中国电信云计算研究院

China Telecom Cloud Computing Research Institute Publishes Two Papers at ICPP 2025, Driving Key Technological Advances in Intelligent Cloud Infrastructure

2025-06-13

Recently, the China Telecom Cloud Computing Research Institute has achieved research breakthroughs in the fields of cloud storage and data center resource management. The research team led by Tang Wenda, Wang Yiduo, Wang Yanwen, and Wu Jie completed the paper "Leave No One Behind: Fair and Efficient Tiered Memory Management for Multi-Applications," and the team led by Wang Yiduo, Tang Wenda, Meng Linghang, Li Liang, and Wu Jie completed the paper "Origami: Efficient ML-Driven Metadata Load Balancing for Distributed File Systems." Both papers have been accepted by ICPP 2025, the oldest and most prestigious international conference in the field of parallel processing.
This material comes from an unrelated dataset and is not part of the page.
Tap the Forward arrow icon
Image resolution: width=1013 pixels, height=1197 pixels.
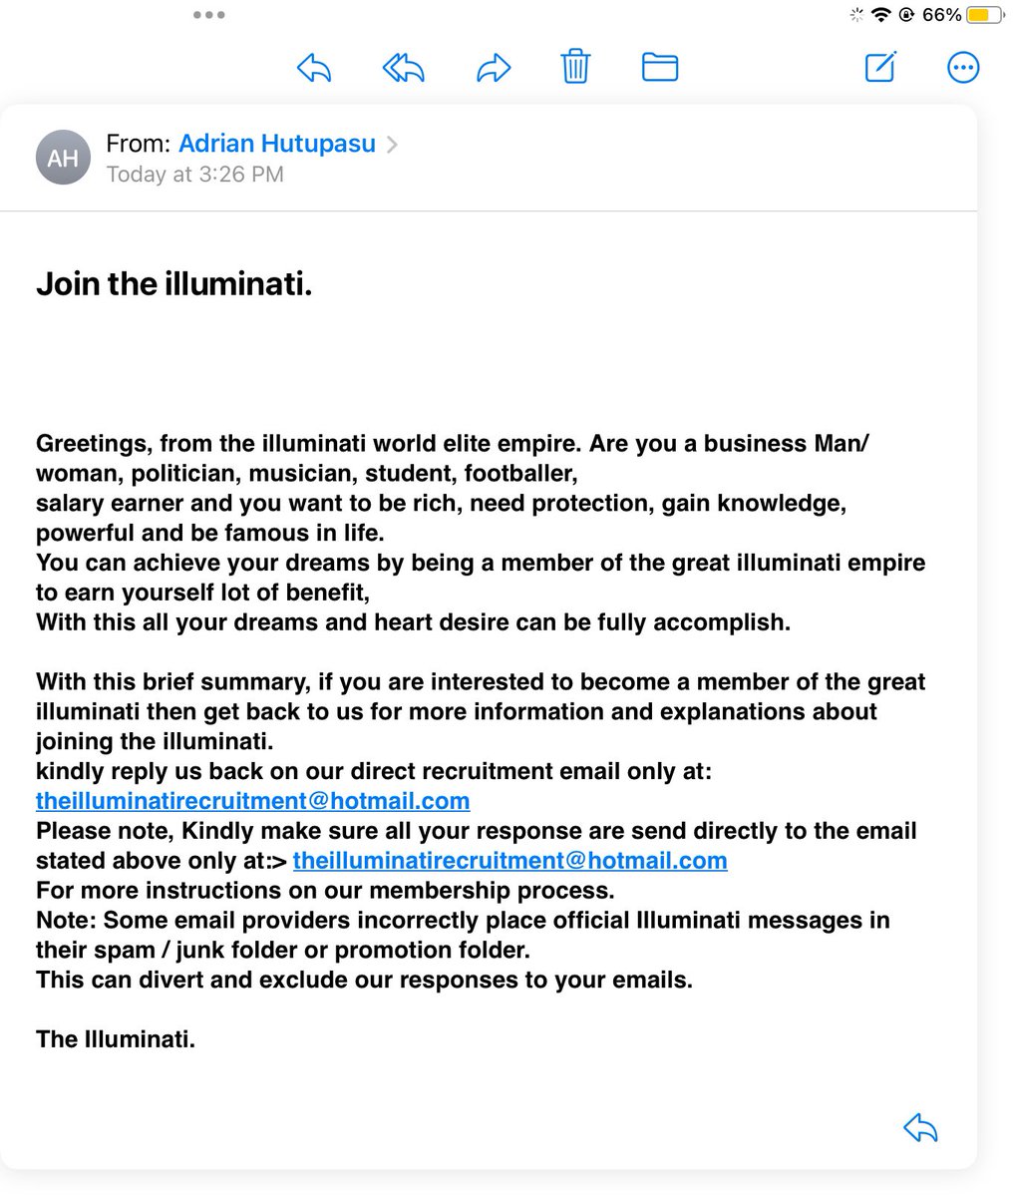(494, 68)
These two studies focus respectively on the challenges of tiered memory management and metadata management, providing innovative solutions for cloud infrastructure optimization and demonstrating China Telecom’s cutting-edge technical expertise in the core technologies of cloud computing.

In data center memory resource optimization, Tang Wenda et al. proposed a workload-aware tiered memory management framework to address the issue of memory resource contention among different applications in multi-tenant environments. They have innovatively developed a user-space memory page migration and fast memory capacity fair allocation mechanism based on workload characteristics, achieving comprehensive innovation in memory resource management, page migration strategy design, page table structure optimization, and page migration mechanism optimization. This effectively solves the “cold page dilemma” present in existing solutions—where, due to neglecting differences in application characteristics, critical pages of key workloads are mistakenly identified as “cold” because of relatively low access frequency in multi-tenant co-location scenarios, resulting in their migration to slow memory and causing performance degradation in critical services.

Figure 1: The Overall Architecture of Proposed Tiered Memory Management for Multi-Tenant Workload Co-location.

The framework utilizes PEBS (Performance Event-Based Sampling) technology to collect and analyze memory page access characteristics of workloads in real time. Combined with the eBPF mechanism, it flexibly adjusts memory page migration strategies to adapt to the memory access patterns of different workloads. In particular, for QoS assurance, it employs the Fast Tier Hit Ratio to measure the effectiveness of tiering and dynamically allocates fast and slow memory capacity in real time, ensuring both the memory access efficiency of high-priority applications and the fair allocation of resources. This technological breakthrough provides a new approach for resource isolation and performance optimization in cloud computing and big data scenarios, and is expected to achieve large-scale application in cloud platforms, new computing power networks, and other settings.

Wang Yiduo et al. proposed Origami, a ML-driven metadata load balancing framework, to address the efficiency bottleneck of managing massive metadata in cloud-based distributed storage systems. This work overcomes the limitation of traditional methods that focus solely on even partitioning of metadata. It takes minimizing user job completion time as key objective, considering both metadata locality and hierarchical structure while balancing. The framework includes real-time data collection, near-optimal decision computation, efficient model training, and model validation, ultimately achieving a good trade-off between the benefits of load balancing and additional overhead.

Figure 2: The Overall Architecture of the Origami Model Training Framework for Metadata Load Balancing.

Experimental data show that the Origami framework effectively solves the access hotspot problem in distributed file systems caused by hierarchical namespaces and dynamic loads, significantly reducing user end-to-end job completion time compared to traditional solutions. This achievement deeply integrates intelligent technology with cloud storage systems and can be widely applied in cloud storage, data centers, and ubiquitous storage scenarios in the future, providing key technical support for building low-latency, high-concurrency storage architectures.

As a top international conference in parallel and distributed computing (CCF recommended Category B), ACM ICPP (International Conference on Parallel Processing) requires that accepted papers undergo rigorous review by internationally recognized experts. This time, China Telecom Cloud Computing Research Institute has achieved two papers accepted simultaneously, fully demonstrating its research depth in areas such as system architecture and resource management. ICPP 2025 will be held from September 8 to 11 in San Diego, USA. At that time, our research team will join scholars from around the world to discuss the technological frontiers of intelligent cloud infrastructure.